James continues, “If he has committed sins, he will be forgiven” (5:15). Although many godly Christians living holy lives have suffered depression, we should honestly explore whether unconfessed sin is contributing to our gloom (Psa 32:3-5). Often it isn’t. But David, who knew depression, still recommended this exercise: “Search me, O God, and know my heart! Try me and know my thoughts! And see if there be any grievous way in me, and lead me in the way everlasting!” (Psa 139:23-24). As believers, we are in Christ (2Co 5:17); we have new natures that long for God and His righteousness. Our sin creates cognitive and emotional conflict by violating our true selves (Rom 7:14-24). If we keep choosing to defile our spiritual values we will be depressed – and should be.

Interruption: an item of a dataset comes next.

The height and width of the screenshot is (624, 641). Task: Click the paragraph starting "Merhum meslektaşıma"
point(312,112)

If sin is involved in depression, repentance is the first step to recovery. In 2 Corinthians 7:8-11, Paul distinguishes repentance from mere regret. In his earlier stern letter to the Corinthians, he confronted them with their sin and drove them to “godly sorrow” “as God intended.” Godly sorrow – the holy grief and wretchedness we feel when we face and forsake our sin – is the true repentance that “leads to salvation without regret.” Confession draws us closer to our heavenly Father, brings forgiveness and cleansing, and restores communion (1Jn 1:10; Jas 4:8-10). In contrast, worldly sorrow arises from hating the painful aftermath of sin, but not the sin itself. Worldly grief only drives people from God to deathbeds of resentment and regret. Sin’s bitterness pushed Peter to godly repentance, and the Lord forgave him (Mat 26:74-75); it drove Judas to worldly regret, and he hanged himself (Mat 27:5).

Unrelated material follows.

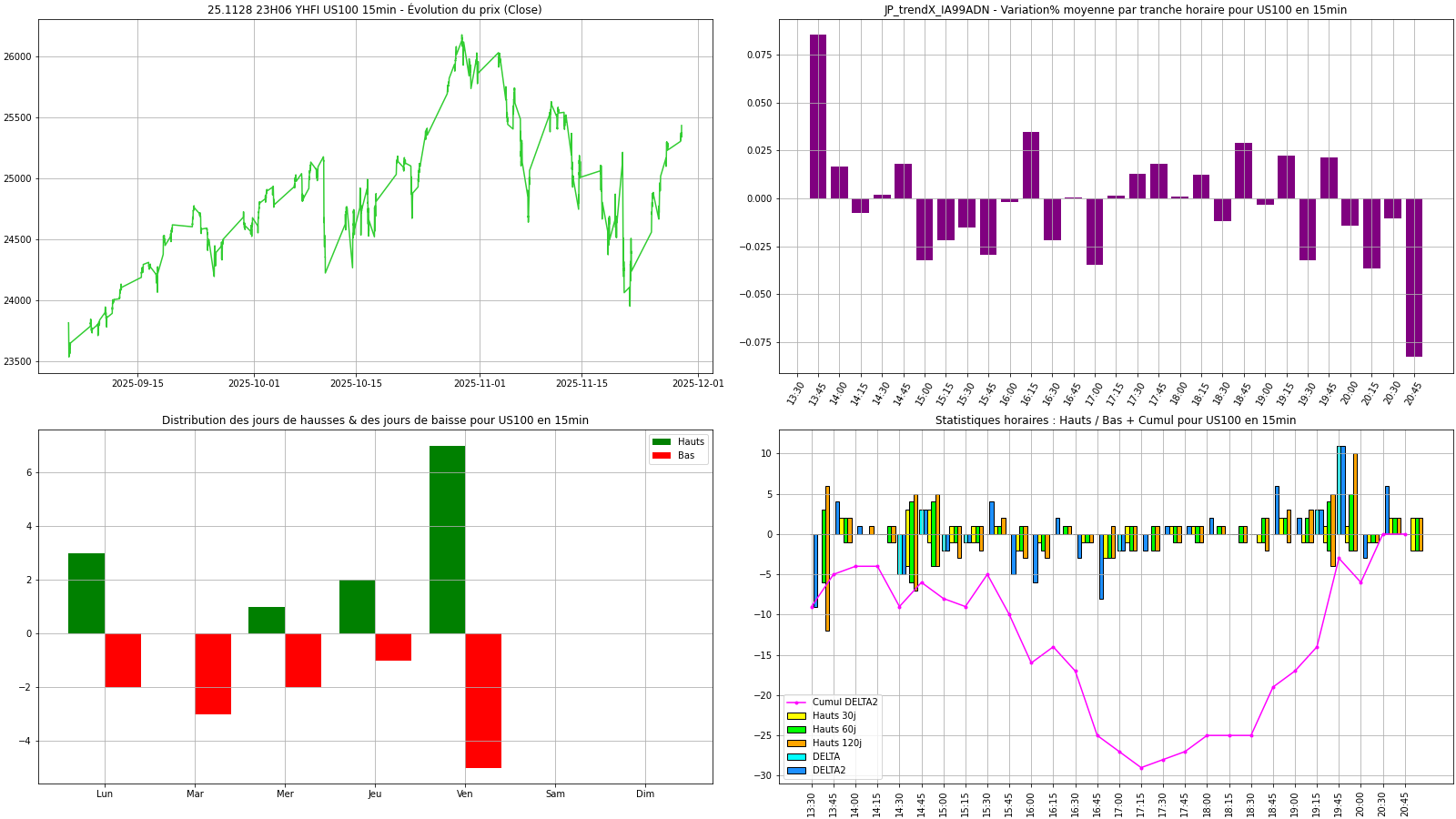Select the green Hauts 60j legend swatch
Image resolution: width=1456 pixels, height=819 pixels.
click(796, 730)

James began this section by writing, “Is anyone among you suffering? Let him pray” (5:13). Depression persuades us to think that we would be better off alone; its self-isolation, however, only makes our suffering worse. If instead we make a conscious effort to turn attention outward and revive our relationships with others, depression will start to lift. As believers, we are children of our heavenly Father and servants of our Lord Jesus Christ. He is our Rock, our Shepherd and our Helper (Psa 18:2; 23:1; 54:4). So we begin by baring our souls to this Counselor, because He cannot fail and will never forsake us (Isa 9:6; Heb 13:5). We start by praying to Him for strength, knowing that He draws near to the brokenhearted and heals them (Psa 34:18; 147:3).

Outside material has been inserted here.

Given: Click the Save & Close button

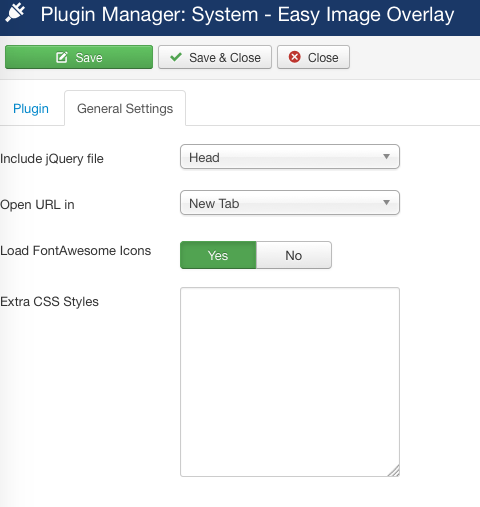Looking at the screenshot, I should point(215,57).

Relationships strengthen through communication – a two-way street. We not only speak to God in prayer but also listen to Him speak to us in His powerful, life-changing, depression-defeating Word (2Co 3:18; Heb 4:12). The Holy Spirit has filled the Bible with guidance and solace for the distressed and downcast. Truthfully, we may not feel like reading the Bible at first. And if we are still wearing depression’s dark glasses, we may feel worse when we do start reading. In the murkiness, what we can see in God’s Word only seems to condemn us more. By faith, however, we read on, preferably aided by someone who can help us see the full light spectrum of Scripture. Then the therapeutic rays begin to shine on our hopelessness and despair. Emotions cannot lead us astray if we remain anchored to God’s firm and unchanging Word. As Scripture increases our faith, we begin to cling more tightly to God; as we focus on Christ, transforming worship begins to flow. Our struggles bring us closer to Him (Rom 5:3-5; 1Pe 1:6-7). The lowness and loneliness of depression make God’s promises more precious: “My flesh and my heart may fail, but God is the strength of my heart and my portion forever” (Psa 73:26). “Weeping may tarry for the night, but joy comes with the morning” (Psa 30:5).

[1] All Scripture quotations in this article are from the ESV unless otherwise noted.